So far I’m really impressed with my new allergy doc. He’s taking the bull by the horns, so to speak, and baselining everything. A couple weeks ago I had the giant-grid scratch test on my back, and this morning they followed up with subcutaneous testing on my forearms. The injection sites responded as expected. I had a lot of +4 with the hives measuring up to 20mm x 20mm. This time the nurse even put tourniquets on my arms after about 10 minutes to slow down the reaction. What was really impressive to me was how they contained the hives afterward. They rubbed my arms down with alcohol, sprayed them with liquid benadryl, and then gave me zyrtec. Other times with other doctors I’ve been sent out the door and told to take some benadryl if needed.
Next up I have a methacholine challenge. This will be my fourth one; the difference is I’ll be off allergy meds for a while. Usually they are adamant about stopping short-term and long-acting respiratory medications, but don’t mention anti-histamines. I’ve had both positive and negative results in the past, and medications I was taking probably had something to do with that.
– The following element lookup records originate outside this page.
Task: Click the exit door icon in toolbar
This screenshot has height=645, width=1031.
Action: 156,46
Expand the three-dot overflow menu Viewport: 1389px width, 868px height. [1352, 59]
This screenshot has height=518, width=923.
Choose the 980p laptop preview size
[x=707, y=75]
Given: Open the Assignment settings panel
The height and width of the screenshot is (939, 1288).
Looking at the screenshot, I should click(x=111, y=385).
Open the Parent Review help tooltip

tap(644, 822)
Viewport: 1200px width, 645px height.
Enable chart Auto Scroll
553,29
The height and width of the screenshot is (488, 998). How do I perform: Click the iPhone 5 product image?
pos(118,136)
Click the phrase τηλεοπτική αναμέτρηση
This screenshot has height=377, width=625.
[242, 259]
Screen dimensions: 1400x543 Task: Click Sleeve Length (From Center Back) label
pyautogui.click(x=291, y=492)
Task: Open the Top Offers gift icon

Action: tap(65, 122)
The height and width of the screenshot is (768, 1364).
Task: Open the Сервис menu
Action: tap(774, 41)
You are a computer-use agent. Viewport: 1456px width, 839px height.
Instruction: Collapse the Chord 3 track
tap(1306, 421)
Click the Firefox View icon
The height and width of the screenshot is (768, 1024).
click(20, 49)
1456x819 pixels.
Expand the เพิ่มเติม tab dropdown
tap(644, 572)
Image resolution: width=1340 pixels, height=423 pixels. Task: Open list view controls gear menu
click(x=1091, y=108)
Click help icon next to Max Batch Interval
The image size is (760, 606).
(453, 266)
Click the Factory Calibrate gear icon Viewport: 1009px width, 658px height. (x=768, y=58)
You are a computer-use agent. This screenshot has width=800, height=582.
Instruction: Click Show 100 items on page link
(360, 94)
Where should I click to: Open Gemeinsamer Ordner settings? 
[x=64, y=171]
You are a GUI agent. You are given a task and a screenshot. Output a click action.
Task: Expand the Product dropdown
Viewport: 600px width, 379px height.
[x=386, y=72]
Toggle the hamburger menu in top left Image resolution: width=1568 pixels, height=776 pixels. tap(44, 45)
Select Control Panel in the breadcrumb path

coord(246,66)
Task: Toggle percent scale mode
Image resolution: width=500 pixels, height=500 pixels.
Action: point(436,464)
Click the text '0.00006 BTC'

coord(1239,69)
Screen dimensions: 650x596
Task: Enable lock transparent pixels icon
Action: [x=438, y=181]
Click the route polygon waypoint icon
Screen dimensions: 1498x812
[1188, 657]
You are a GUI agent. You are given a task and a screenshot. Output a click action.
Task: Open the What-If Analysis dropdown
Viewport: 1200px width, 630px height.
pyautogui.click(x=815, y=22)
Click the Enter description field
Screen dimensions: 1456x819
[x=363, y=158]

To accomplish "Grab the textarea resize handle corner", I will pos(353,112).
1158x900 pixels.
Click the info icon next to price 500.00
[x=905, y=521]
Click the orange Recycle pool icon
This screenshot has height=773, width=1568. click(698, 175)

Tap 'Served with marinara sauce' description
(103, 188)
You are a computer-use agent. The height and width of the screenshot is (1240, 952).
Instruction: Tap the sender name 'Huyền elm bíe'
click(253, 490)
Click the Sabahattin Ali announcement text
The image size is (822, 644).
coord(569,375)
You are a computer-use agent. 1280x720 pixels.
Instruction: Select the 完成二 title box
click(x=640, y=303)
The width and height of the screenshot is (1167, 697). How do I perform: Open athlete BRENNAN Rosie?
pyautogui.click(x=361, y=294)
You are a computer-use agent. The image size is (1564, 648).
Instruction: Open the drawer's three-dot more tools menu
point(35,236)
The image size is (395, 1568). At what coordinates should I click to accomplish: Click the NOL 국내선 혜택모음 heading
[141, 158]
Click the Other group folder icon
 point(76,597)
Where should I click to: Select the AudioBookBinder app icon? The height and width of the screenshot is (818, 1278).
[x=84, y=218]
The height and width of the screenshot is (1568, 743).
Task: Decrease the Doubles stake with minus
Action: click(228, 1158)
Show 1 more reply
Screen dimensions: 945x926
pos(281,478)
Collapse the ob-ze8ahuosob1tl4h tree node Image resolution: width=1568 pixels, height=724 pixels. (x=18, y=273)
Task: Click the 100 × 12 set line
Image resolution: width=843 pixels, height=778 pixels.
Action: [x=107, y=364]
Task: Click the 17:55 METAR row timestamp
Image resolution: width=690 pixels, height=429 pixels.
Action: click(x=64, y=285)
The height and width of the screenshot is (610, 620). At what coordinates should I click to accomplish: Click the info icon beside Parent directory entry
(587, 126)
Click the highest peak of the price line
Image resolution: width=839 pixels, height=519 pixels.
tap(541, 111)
Last summer/fall one of my pulmonologists decided I probably don’t have asthma based off a methacholine challenge, but not all the docs have been in agreement on the diagnosis. While tracking peakflow numbers, I’m going to start using Dulera again after the challenge and see what my numbers do over the course of a month. All the tests and what-have-you aren’t the most fun, but if we can prevent another “classic summer” filled with ER trips and being admitted to the hospital, it’s definitely worth the trouble.
So I finally had enough of the only allergist in town not responding to my needs to control allergic reactions. A friend at work suggested another doctor who is about 90 min away, but promised he was good. I made an appointment and got in this past week. I was quite impressed.
He used to work at Jewish National
He knows who Dr Wenzel is and greatly respects her
He wants to collaborate with my pulmonologists
He wants to run a bunch of tests
He wants to find out if there are other things I’m allergic to
He wants me back on xolair
This is what I’ve been asking for the past 3 years to no avail. My allergies not in check means my breathing is not in check, but anytime I mention “breathing” to my old allergist she shuts down. It’s quite frustrating. The interesting part of the story is the old allergist and the new allergist are colleagues and personal friends. I’ve been asked to just say I’m getting a 2nd opinion to not cause a big issue right off the bat. We’ll see how this works out.
It’s definitely that time of year again. The trees are twitterpated and spreading their pollen all over the place with little regard if people like me even want their powdery, yellow/green gift. My nose runs, I sneeze, my eyes burn and swell; I cough, my throat hurts, my skin turns red, and I wheeze; I get headaches and it’s hard to breathe.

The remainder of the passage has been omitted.